Mark Moasser, MD
The idea that cancers can be treated by targeting their driving oncogenes is now a firmly established form of treatment extensively deployed in the practice of oncology. However the experience with the first generation of such oncogene-directed therapies has shown a range of results and it is now evident that this treatment paradigm is more complex than previously envisioned. We now need to understand the successes and failures of this first generation of therapeutics in order to lay the groundwork for the next generation of far more effective and hopefully eradicative therapies. Our group has been focusing on two of the tyrosine kinase families strongly implicated in human cancers; the Human Epidermal Growth Factor Receptor (HER) family of receptor tyrosine kinases and the Src family of non-receptor tyrosine kinases.
Towards far more effective therapies for HER2-driven cancers
Amplification of HER2 underlies the biology of 25% of breast cancers as well as subsets of many other types of epithelial cancers. Many of the drugs designed to target HER2 show modest or incremental anti-tumor activity in patients. Understanding and overcoming this limitation is a principal goal of our research program. Our laboratory discovered the previously underestimated role of HER3, and showed that the resiliency lies in the HER2-HER3 complex which is constitutively activated by HER2 overexpression and is far more difficult to inactivate than previously thought. We are currently studying how this complex is activated in the pathologic state of overexpression, how this differs from the normal physiologic mode of signaling, what are the structural determinants that are rate-limiting in the pathologic state of signaling, and define the mechanistic basis for next generations of highly effective agents that can inactivate it. This involves extensive structure-function work in biochemical assays, cancer cell lines, and mouse tumor models. We are also interested in understanding the signaling circuitry downstream of HER2-HER3 that underlies its extreme resiliency and that is reprogrammed in cancers driven by overactive HER2-HER3 signaling. In a related field, we are very interested in understanding how and why tumors acquire an apparent addiction to the HER2 oncogene such that they cannot even survive without continued hyperactivity of this oncogene. Our work is in close collaboration with a number of other UCSF labs in the fields of structural biology, biochemistry & biophysics, chemistry and drug discovery.

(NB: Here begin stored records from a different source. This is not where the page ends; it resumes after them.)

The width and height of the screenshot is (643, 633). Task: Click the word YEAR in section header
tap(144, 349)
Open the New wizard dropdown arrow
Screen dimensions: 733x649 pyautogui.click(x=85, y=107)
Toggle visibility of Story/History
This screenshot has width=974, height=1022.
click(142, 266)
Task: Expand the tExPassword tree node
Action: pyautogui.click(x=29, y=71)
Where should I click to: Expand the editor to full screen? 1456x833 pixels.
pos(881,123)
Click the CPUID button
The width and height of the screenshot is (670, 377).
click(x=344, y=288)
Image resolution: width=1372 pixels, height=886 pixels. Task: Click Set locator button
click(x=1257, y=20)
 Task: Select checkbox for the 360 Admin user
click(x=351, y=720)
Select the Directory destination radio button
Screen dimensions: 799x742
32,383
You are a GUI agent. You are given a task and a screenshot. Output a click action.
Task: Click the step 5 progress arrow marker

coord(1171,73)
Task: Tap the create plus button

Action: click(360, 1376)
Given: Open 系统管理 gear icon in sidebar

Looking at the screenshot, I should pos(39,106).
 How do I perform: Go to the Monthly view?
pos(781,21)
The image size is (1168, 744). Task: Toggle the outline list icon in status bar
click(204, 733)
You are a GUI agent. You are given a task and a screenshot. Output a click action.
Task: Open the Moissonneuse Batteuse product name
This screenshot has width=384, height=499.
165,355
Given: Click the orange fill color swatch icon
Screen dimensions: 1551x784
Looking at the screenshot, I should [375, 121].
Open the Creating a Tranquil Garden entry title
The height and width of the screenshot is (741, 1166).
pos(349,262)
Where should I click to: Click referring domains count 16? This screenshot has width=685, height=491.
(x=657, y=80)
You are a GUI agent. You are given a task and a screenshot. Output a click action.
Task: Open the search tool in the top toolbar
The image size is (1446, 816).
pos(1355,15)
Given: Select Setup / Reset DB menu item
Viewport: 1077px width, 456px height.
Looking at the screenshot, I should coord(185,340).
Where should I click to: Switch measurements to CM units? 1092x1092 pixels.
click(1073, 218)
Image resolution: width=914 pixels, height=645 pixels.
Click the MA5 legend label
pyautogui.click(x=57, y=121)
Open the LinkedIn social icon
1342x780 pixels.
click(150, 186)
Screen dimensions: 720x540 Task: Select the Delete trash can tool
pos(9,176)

Deeper insights into the role of Src kinases in human cancers
Src kinases underly the tumorigenic properties of a number of animal retroviruses and like many other oncogenes, it has long been thought that their cellular homologs function as proto-oncogenes that can get activated and promote human cancers. But now 40 years after the discovery of the tumorigenic retroviral v-Src, this paradigm has failed to be confirmed for the proto-oncogene c-Src, and the role of Src kinases in human tumorigenesis remains presumptive and mechanistically undefined. Src kinases do not appear to be mutationally altered or activated in human cancers and several potent inhibitors of Src kinases have shown no anti-tumor activity in clinical trials of cancer patients. Our group is interested in the elusive question of whether and how Src kinases contribute to the development or progression of human cancers. Our studies to date have revealed that the signaling functions of Src kinases are more complex than currently understood, and their deregulation in human cancers follows a more complex paradigm than can be described by simple over-activity or that can be neutralized by targeting its catalytic activity. Extensive work is ongoing in our laboratory, with promising results already, to gain insights into how the functions of Src kinases are deregulated in human cancers.